The problem =>
Please copy the entries below verbatim, starting at the line that contains "Select the Copiando" and continuing through the last entry, with both ends included.

Entries from a dataset
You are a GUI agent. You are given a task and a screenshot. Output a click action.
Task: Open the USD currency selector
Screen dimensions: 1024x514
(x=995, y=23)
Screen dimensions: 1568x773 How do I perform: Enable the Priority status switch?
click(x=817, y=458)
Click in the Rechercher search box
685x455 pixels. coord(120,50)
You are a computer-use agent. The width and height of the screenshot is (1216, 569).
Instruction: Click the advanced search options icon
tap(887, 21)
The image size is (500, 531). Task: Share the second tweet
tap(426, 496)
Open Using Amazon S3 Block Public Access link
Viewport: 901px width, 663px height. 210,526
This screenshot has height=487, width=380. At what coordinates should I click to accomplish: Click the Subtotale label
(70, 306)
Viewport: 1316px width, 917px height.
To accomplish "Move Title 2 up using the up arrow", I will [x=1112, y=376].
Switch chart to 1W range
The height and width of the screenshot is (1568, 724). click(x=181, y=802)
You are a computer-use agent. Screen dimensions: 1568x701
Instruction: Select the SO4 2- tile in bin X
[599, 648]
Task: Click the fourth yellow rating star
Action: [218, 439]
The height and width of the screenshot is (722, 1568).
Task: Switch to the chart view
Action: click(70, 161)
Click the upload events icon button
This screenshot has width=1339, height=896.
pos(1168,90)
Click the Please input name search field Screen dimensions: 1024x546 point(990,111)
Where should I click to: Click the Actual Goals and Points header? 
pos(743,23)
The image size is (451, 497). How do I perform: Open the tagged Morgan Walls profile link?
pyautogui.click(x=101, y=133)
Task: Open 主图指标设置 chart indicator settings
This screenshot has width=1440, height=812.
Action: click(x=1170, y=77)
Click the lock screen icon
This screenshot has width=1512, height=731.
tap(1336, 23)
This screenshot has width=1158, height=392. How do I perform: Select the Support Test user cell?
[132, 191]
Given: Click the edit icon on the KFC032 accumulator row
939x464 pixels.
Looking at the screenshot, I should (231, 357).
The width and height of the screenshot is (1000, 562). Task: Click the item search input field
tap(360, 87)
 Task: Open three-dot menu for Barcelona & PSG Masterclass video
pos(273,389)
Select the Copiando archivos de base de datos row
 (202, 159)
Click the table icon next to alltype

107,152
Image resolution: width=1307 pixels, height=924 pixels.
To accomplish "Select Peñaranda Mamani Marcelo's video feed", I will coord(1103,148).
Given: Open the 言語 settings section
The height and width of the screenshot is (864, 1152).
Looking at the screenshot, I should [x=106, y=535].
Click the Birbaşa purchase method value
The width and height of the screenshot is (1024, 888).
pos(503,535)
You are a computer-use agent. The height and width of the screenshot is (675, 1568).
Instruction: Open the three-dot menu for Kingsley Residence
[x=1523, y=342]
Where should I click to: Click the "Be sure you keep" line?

Response to the task =>
Select the Copiando archivos de base de datos row
 (202, 159)
Click the table icon next to alltype

107,152
Image resolution: width=1307 pixels, height=924 pixels.
To accomplish "Select Peñaranda Mamani Marcelo's video feed", I will coord(1103,148).
Given: Open the 言語 settings section
The height and width of the screenshot is (864, 1152).
Looking at the screenshot, I should [x=106, y=535].
Click the Birbaşa purchase method value
The width and height of the screenshot is (1024, 888).
pos(503,535)
You are a computer-use agent. The height and width of the screenshot is (675, 1568).
Instruction: Open the three-dot menu for Kingsley Residence
[x=1523, y=342]
Where should I click to: Click the "Be sure you keep" line?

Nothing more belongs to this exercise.